Introduit en 2003 à la suite d’une votation populaire (approuvée avec 85% de oui), le frein à l’endettement a pour but d’enrayer les déficits budgétaires structurels et la croissance de la dette de la Confédération.
Il repose sur deux règles. Premièrement, sur l’ensemble d’un cycle conjoncturel, le montant total des dépenses ne doit pas excéder celui des recettes. Tout écart du budget ordinaire est inscrit dans un compte de compensation. Si le découvert du compte dépasse 6% des dépenses, ce dépassement doit être absorbé dans les trois ans. Deuxièmement, des dépenses extraordinaires sont possibles, à l’instar de celles engagées dans la lutte contre la pandémie, mais doivent être compensées à terme par le budget ordinaire. Le solde des recettes et dépenses extraordinaires est inscrit dans le compte d’amortissement, dont les découverts doivent être remboursés dans les six ans. L’Assemblée fédérale peut prolonger ce délai.

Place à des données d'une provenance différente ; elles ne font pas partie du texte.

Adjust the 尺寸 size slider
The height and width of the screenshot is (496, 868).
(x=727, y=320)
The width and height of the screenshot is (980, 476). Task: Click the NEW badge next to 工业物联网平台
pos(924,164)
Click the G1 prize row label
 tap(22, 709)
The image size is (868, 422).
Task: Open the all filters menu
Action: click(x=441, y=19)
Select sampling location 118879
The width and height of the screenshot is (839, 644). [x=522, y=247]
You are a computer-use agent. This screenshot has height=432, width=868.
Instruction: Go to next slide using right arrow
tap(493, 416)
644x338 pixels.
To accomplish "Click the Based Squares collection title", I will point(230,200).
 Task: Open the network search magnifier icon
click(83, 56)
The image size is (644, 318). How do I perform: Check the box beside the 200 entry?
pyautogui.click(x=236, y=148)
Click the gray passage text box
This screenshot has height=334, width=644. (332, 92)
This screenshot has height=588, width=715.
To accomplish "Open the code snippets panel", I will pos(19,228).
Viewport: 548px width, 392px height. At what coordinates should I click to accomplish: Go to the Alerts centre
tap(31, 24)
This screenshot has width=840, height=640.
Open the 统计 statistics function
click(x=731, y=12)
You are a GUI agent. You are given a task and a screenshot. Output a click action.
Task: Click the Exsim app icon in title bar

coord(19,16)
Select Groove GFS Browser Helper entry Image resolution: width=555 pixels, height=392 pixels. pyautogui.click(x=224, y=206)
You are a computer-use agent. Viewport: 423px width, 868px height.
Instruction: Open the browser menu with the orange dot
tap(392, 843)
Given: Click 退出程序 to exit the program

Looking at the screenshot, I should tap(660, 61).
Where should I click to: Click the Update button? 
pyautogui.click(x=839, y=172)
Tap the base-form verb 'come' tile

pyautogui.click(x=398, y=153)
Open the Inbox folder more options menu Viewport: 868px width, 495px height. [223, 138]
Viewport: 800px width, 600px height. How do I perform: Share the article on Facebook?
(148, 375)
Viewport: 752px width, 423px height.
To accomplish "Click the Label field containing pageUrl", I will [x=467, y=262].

Rembourser les dettes lorsque la crise sera passée : une question d’équité
La question du remboursement des «corona-dettes» occupera une place centrale ces prochaines années dans le débat public. Politiquement, il est tentant de refiler la patate chaude de la dette aux générations futures : difficile pour des citoyens n’ayant pas encore l’âge de voter de défendre leurs intérêts, a fortiori pour des citoyens n’étant même pas encore nés. En soi, la participation de la prochaine génération au remboursement des dettes n’est pas problématique si celle-ci peut en bénéficier, comme c’est le cas pour les investissements dans les infrastructures. Or, les dettes contractées durant la pandémie ne sont pas destinées en premier lieu à l’investissement mais avant tout à la consommation de la génération actuelle.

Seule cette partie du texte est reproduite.